AT – Do Instituto Histórico e Geográfico de Santa Catarina, a instituição cultural mais antiga do Estado, criada em 1896, tenho a honra de ser sócio emérito. Fui acolhido em 1991, e, em 2005 recebi a Comenda Joaquim Manoel de Almeida Coelho, que é outorgado apenas a um nome a cada ano. No mesmo ano de 2005, também fui agraciado com a Medalha Anita Garibaldi do governo de SC e recebi o título de Cidadão Honorário de Joinville. De fato, tudo isso me engrandece e me orgulha muito.

O Instituto Histórico e a Academia de Letras de SC, do qual participo, desde o ano de 2018, ocupando a cadeira número 8, a mesma que pertenceu ao senador Carlos Gomes de Oliveira, também de Joinville, ocupam lugares únicos na cena cultural de Santa Catarina. São instituições que estão se renovando e modernizando, inclusive com reuniões por via digital. É muito gratificante participar de seus trabalhos.

GMS — O Arquivo Histórico de Joinville (AHJ) completou 50 anos no dia 20 de março de 2022. Qual é a importância do AHJ para o patrimônio histórico e arquivístico brasileiro?

AT — O Arquivo Histórico de Joinville, que acaba de completar 50 anos de existência, tem lugar único no cenário cultural de Joinville. É um dos mais ricos do país, em matéria de reunir e preservar um colossal conjunto de documentos originais, fotografias, mapas e coleções de jornais do século 19 e 20, inclusive a única coleção completa do jornal fundado por Ottokar Doerffel, em 1862 e que perdurou por 80 anos, até© 1942. Sua continuidade, sua organização e seus serviços de atendimento ao público, de restauração de documentos e de pesquisa histórica são notáveis e maravilhosos. Um tesouro, um tabernáculo da cidade.

GMS – A cidade de Joinville, enquanto objeto dos seus estudos, se desenvolveu muito nas últimas décadas, mas ainda possui muitos problemas e desafios. Como pensar a interlocução do passado, presente e futuro da cidade?

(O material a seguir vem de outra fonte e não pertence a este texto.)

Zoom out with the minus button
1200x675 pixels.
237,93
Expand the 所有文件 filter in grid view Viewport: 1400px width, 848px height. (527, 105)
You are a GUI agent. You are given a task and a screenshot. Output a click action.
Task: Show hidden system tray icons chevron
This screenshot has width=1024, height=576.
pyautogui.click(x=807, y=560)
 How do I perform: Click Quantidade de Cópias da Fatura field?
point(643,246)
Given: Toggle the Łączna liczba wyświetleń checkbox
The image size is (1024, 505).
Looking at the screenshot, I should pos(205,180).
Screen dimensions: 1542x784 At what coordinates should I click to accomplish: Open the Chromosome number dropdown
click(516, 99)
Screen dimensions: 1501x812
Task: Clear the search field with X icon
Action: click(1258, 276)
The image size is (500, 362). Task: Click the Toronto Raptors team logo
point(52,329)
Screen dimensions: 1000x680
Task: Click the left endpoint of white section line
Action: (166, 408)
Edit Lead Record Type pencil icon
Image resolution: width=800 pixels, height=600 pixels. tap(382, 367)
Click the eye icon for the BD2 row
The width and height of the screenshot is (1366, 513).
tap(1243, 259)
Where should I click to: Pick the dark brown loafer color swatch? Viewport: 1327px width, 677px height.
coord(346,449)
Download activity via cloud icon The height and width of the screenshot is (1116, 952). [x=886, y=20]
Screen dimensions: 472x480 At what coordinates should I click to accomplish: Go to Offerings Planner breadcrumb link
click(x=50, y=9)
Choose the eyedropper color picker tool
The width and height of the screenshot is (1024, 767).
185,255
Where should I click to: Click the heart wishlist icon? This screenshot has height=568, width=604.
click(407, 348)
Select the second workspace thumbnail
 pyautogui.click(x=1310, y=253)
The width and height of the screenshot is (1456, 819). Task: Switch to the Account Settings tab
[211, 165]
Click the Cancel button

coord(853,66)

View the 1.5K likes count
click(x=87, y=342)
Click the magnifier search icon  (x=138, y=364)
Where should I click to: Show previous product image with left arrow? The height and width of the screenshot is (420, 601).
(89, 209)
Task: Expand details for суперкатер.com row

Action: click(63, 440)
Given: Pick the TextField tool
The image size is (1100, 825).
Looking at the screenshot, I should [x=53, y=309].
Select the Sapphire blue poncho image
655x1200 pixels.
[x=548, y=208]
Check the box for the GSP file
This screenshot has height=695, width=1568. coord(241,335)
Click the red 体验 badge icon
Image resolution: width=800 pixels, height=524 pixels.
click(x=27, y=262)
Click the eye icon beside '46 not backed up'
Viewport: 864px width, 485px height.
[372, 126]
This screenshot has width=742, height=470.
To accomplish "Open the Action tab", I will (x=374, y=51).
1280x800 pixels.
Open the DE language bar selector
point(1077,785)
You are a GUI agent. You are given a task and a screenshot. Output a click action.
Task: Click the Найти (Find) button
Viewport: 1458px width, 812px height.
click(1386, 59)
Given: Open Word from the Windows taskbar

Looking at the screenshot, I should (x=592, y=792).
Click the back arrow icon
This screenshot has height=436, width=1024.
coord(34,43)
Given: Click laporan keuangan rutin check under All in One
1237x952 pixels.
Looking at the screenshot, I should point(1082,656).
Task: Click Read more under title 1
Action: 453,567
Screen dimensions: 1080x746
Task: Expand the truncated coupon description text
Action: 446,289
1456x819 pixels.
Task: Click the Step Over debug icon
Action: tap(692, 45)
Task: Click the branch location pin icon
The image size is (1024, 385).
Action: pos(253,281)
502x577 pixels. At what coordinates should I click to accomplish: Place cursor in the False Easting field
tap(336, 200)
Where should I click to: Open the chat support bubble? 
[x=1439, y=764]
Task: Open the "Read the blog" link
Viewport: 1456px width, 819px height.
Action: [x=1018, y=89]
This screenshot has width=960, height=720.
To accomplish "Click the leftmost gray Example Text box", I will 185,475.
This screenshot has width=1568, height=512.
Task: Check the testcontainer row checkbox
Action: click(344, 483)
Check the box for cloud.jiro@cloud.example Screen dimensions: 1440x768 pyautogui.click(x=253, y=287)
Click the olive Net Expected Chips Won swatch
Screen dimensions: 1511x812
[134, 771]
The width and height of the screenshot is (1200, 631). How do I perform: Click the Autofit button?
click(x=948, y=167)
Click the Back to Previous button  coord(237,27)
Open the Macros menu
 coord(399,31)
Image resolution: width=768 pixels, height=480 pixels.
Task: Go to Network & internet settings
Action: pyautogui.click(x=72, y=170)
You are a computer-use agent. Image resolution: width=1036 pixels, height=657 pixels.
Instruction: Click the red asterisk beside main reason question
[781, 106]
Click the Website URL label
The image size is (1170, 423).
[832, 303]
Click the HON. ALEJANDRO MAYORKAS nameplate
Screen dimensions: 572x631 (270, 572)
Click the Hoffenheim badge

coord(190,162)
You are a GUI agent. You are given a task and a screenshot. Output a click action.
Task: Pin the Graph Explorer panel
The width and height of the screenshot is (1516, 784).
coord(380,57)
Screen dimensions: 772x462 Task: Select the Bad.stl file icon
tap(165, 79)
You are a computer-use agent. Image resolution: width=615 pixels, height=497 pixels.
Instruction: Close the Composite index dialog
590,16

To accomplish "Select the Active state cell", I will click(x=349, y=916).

AT – Não sou dos mais otimistas quanto ao futuro de Joinville. A cidade perdeu sua identidade, sofreu os abalos de um crescimento desordenado e, como quase todo país, vive um período de crise de liderança. Não temos políticos representativos, não temos uma voz no meio empresarial, os artistas estão desaparecendo, o meio estudantil não é mais o mesmo, a própria universidade se encolheu e nada sabemos dela. Nem mesmo se existe em algum lugar. Assim como desapareceu por completo a mídia de Joinville. O que fazer então? Qual o nosso futuro? São os efeitos da globalização e da pandemia cultural em que o mundo se meteu. Será interessante acompanhar os próximos anos. Nem sabemos o que será feito da História e qual o destino dos papéis, dos mapas, das fotografias hoje reunidas no Arquivo Histórico. Apesar da velocidade de tudo, até da guerra no leste europeu, o futuro deve reservar belas surpresas aos que estão vindo. Gostaria de ter 12 anos, e não 72 como de fato tenho. Obrigado.